Holley Jay C | 4 comments I find it so hard to guess at this, because as has been said, they were brought up to know they would have to marry and “marry well”. Also, I’m sure as a young American girl who had received rejection from her peers (or peers mothers), it would be easy to get swept away in the world of dukes and earls, and be called “Lady...”.

I think of it like when us modern Americans choose a home that is “good enough”. It may have the right location, number of bedrooms, and good backyard, but it has this awful layout (or some other unchangeable feature). You know you need to live in this area, that it is your “duty” to have a home, so you find one that you can “make do”.

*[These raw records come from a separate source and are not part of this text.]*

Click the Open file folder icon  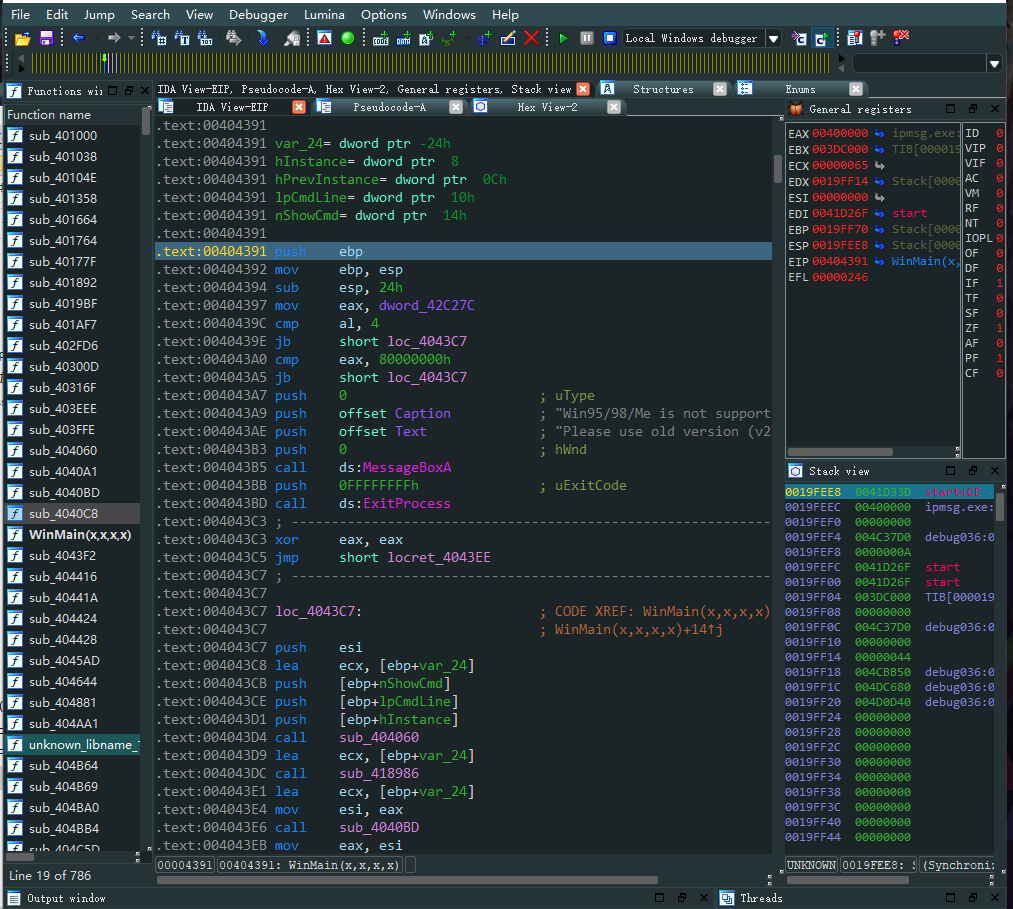pyautogui.click(x=22, y=38)
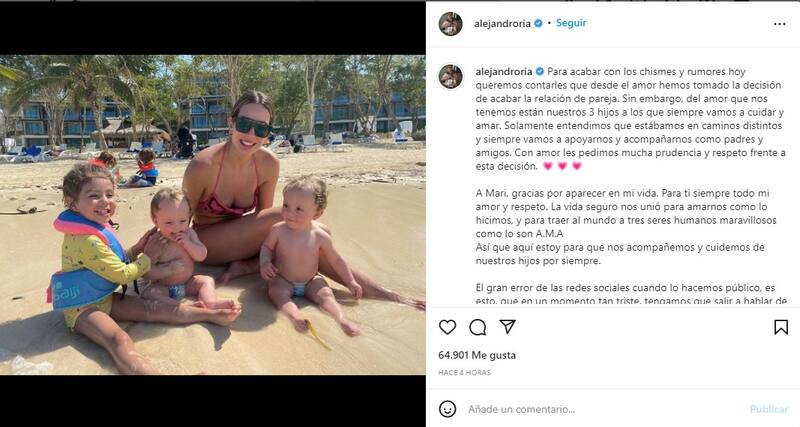The height and width of the screenshot is (427, 800).
Task: Click the verified badge beside header username
Action: [x=538, y=23]
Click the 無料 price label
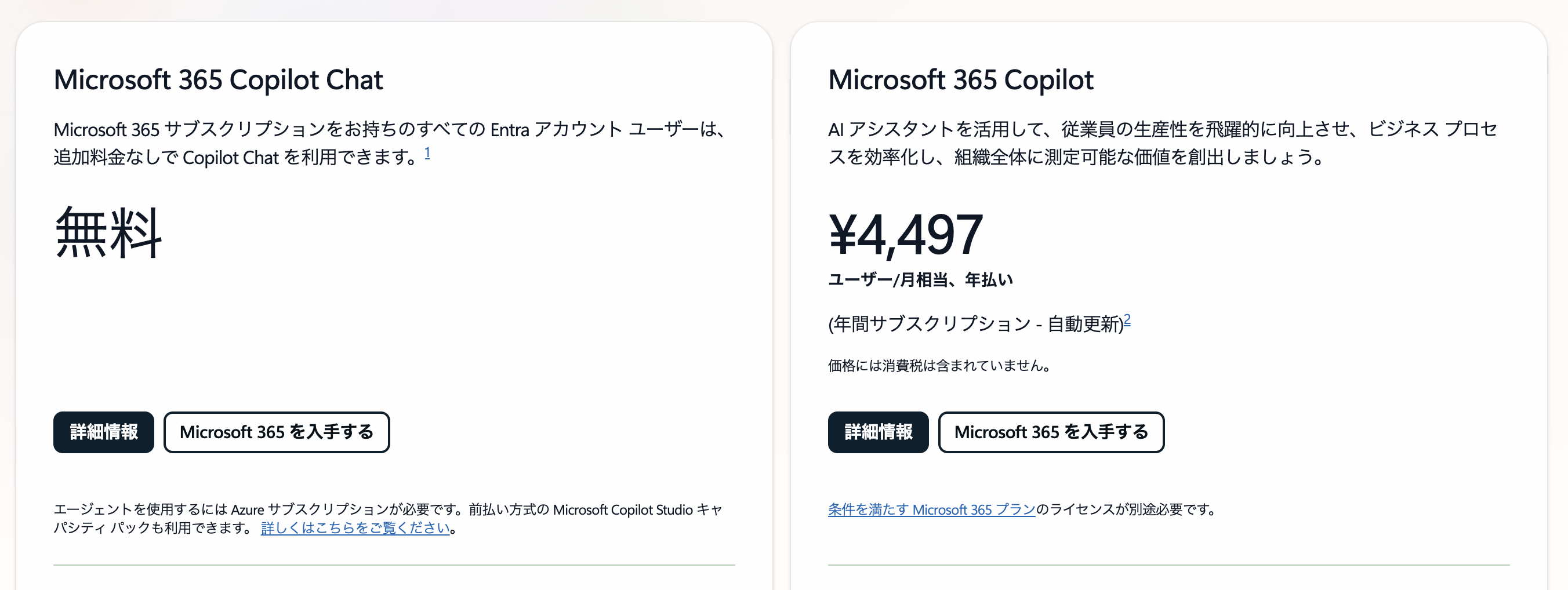 pyautogui.click(x=108, y=232)
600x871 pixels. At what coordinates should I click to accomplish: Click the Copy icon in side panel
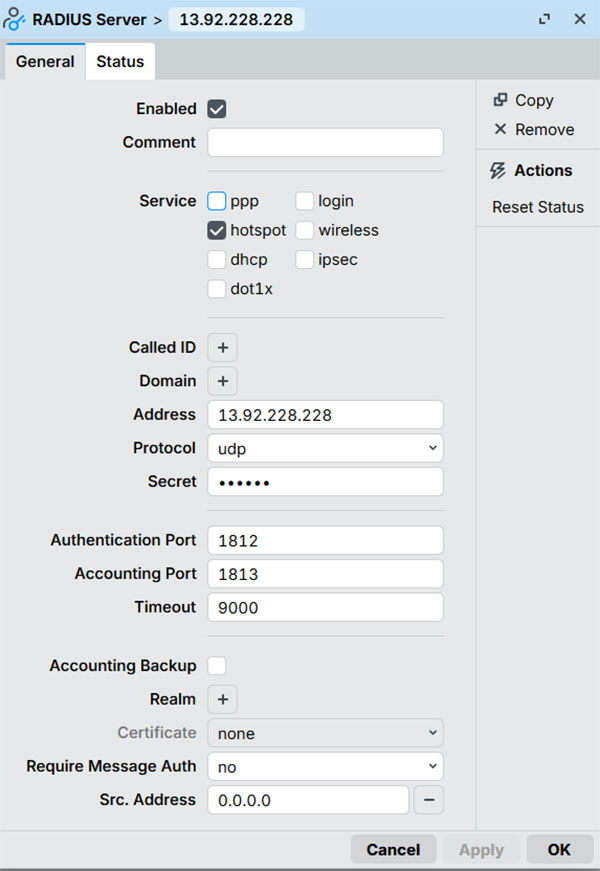pyautogui.click(x=500, y=100)
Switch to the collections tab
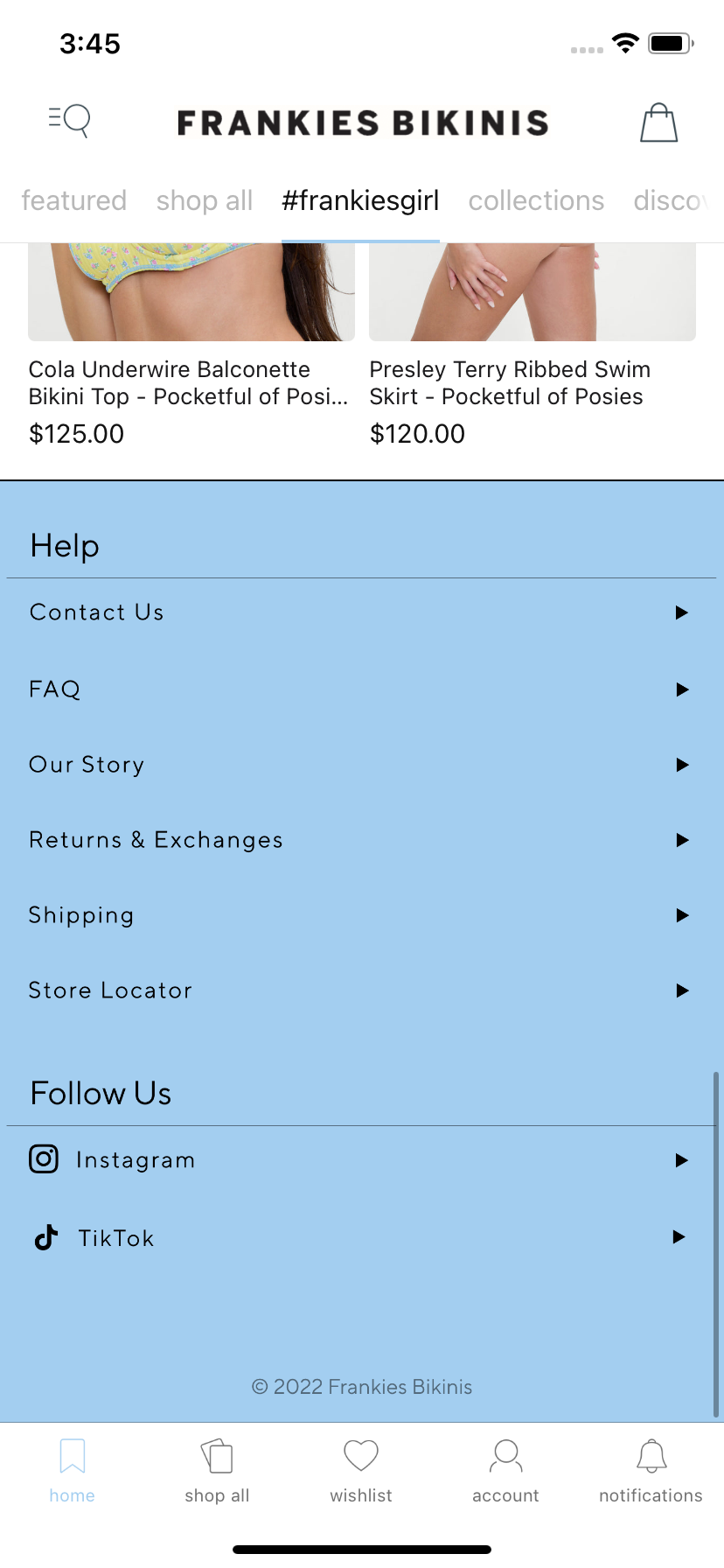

These girls were living up to their “duty”, so they did their best to make do and find something “good enough”.

(I hope that analogy makes sense!)

As women of the 21st century most of us were raised being told we could do or be anything we wanted, so o think it’s hard for us to fathom the single mindedness for women’s futures back then. I’m sure each of the women had passions and pursuits she would have loved to explored, but instead she “did her duty”.


message 7: by Lori (new)

Lori (pacholkadot) | 3 comments Great question! It’s tough to say, really. I’m sure some, if truly given the choice, might have chosen to marry for love instead of duty, but sadly that wasn’t an option in their class and time period. As has been said by others in our group, most were raised being told that this is what they would grow up to do: marry well, run a household, have children, etc. That being said, had it not been for the pushy mothers, I don’t think we’d see the number of American heiresses marrying into British nobility that we do. The mothers were the backbone of the operation. To be completely honest though, the British System seemed more appealing to me than the American System (ie new vs old money snobbery)


message 8: by Amber (new)

Amber (mommytucker) | 157 comments Mod
Holley wrote: "I find it so hard to guess at this, because as has been said, they were brought up to know they would have to marry and “marry well”. Also, I’m sure as a young American girl who had received reject..."

Holley,

Great points made! You are very right, it is difficult for us to gain a complete understanding of why they made specific decisions because we do live in a different time and have had at least one or two generations of being taught that as women we can do anything we set our minds to and should marry for love. I felt this book gave an excellent insight of the circumstances surrounding these brave ladies.


message 9: by Amber (new)

Amber (mommytucker) | 157 comments Mod
Lori wrote: "Great question! It’s tough to say, really. I’m sure some, if truly given the choice, might have chosen to marry for love instead of duty, but sadly that wasn’t an option in their class and time per..."

Lori,

I did find it interesting the differences in the American Society and British Society. What I found most amusing was the view of these women that British Society had. They were actually relieved to have them in their country to take some of the pressure of entertaining the prince. I definitely laughed out loud when I read that!


message 10: by Jennifer (new)

Jennifer C | 5 comments Amber wrote: "To Marry an English Lord Or How Anglomania Really Got Started by Gail MacColl

Discussion Question #1:

Did the Gilded Age Heiresses feel that they had no other option of marrying well other t..."


I too am torn on this, I think that they needed to feel like they were going to be "taking care of" in a sense just because of the time. They had money but no legal rights. I think be-friending and utilizing "Bertie" worked for them because it provided security.

I also think their mothers were helping to push the heiresses into "good marriages". There was also the cache of marrying royalty, the lords. I'm sure that the young women were also interested in the marrying game as well.


message 11: by Amber (new)

Amber (mommytucker) | 157 comments Mod
Jennifer wrote: "Amber wrote: "To Marry an English Lord Or How Anglomania Really Got Started by Gail MacColl

Discussion Question #1:

Did the Gilded Age Heiresses feel that they had no other option of marryin..."


Jennifer,

You made many good points. Security was provided by Bertie's friendship that made getting into the right social classes possible.